BEGIN
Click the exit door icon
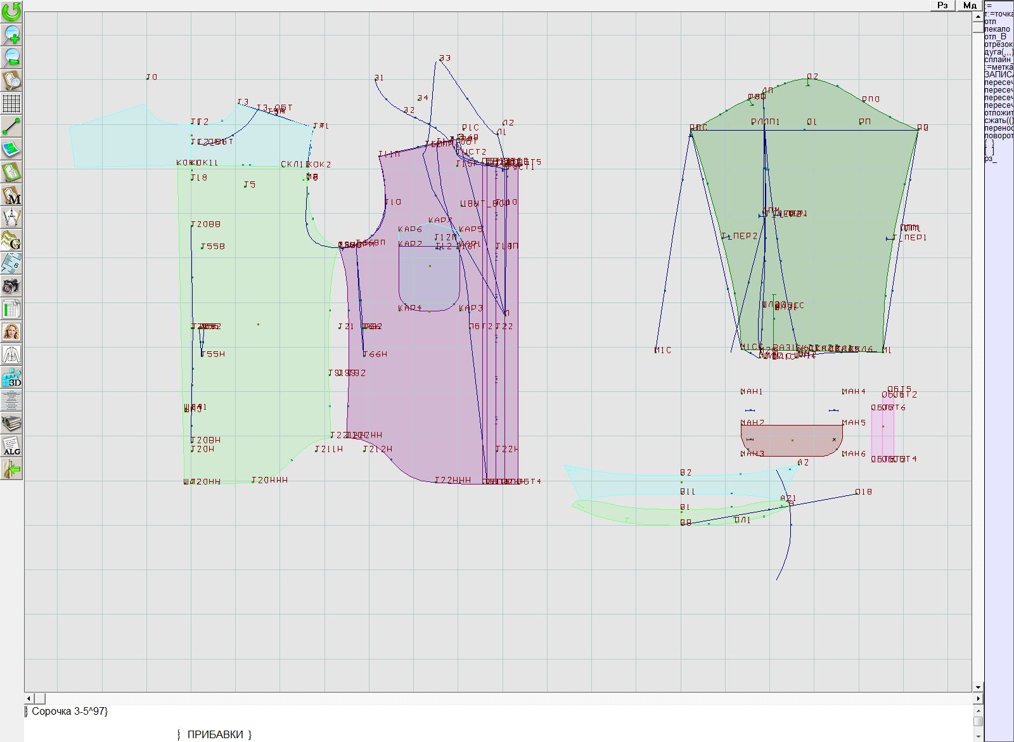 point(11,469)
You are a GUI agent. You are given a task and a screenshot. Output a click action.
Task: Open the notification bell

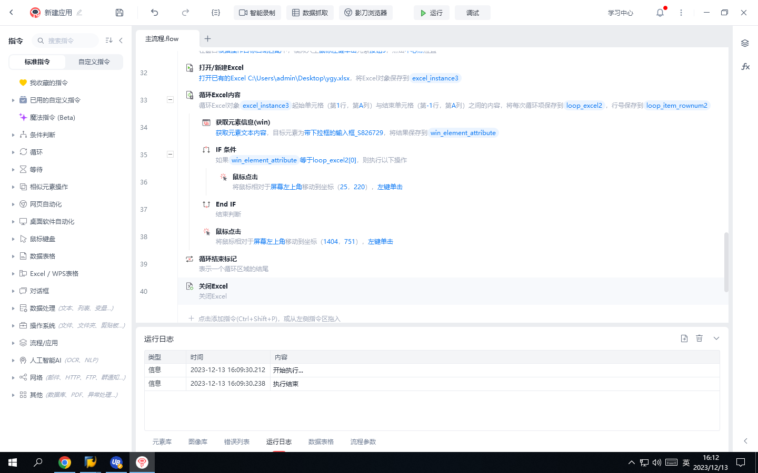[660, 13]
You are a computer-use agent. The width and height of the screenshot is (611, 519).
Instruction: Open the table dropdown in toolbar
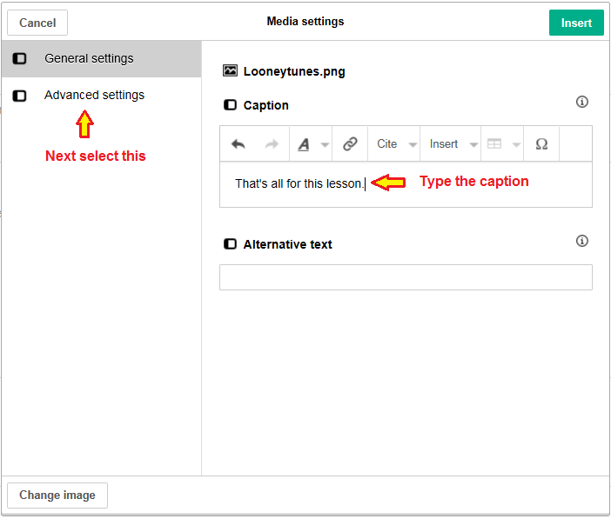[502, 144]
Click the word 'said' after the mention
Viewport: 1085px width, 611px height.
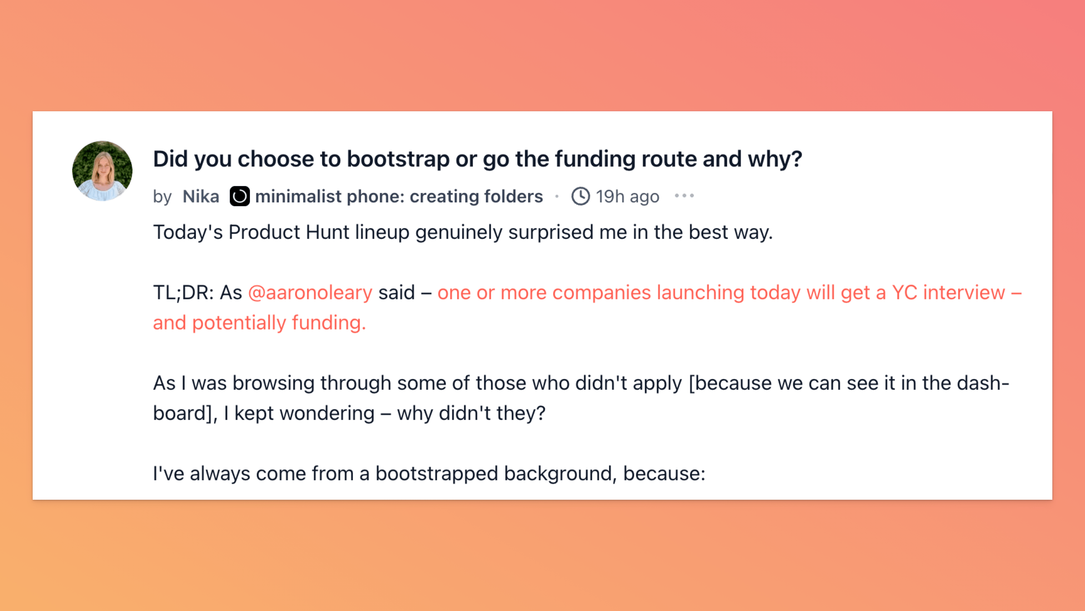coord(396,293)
END
**Action item**
Please write out all of the material above without changing a word, and omit any pictures.

**Solution**
Click the exit door icon
 point(11,469)
You are a GUI agent. You are given a task and a screenshot. Output a click action.
Task: Open the notification bell

[660, 13]
You are a computer-use agent. The width and height of the screenshot is (611, 519).
Instruction: Open the table dropdown in toolbar
[502, 144]
Click the word 'said' after the mention
Viewport: 1085px width, 611px height.
coord(396,293)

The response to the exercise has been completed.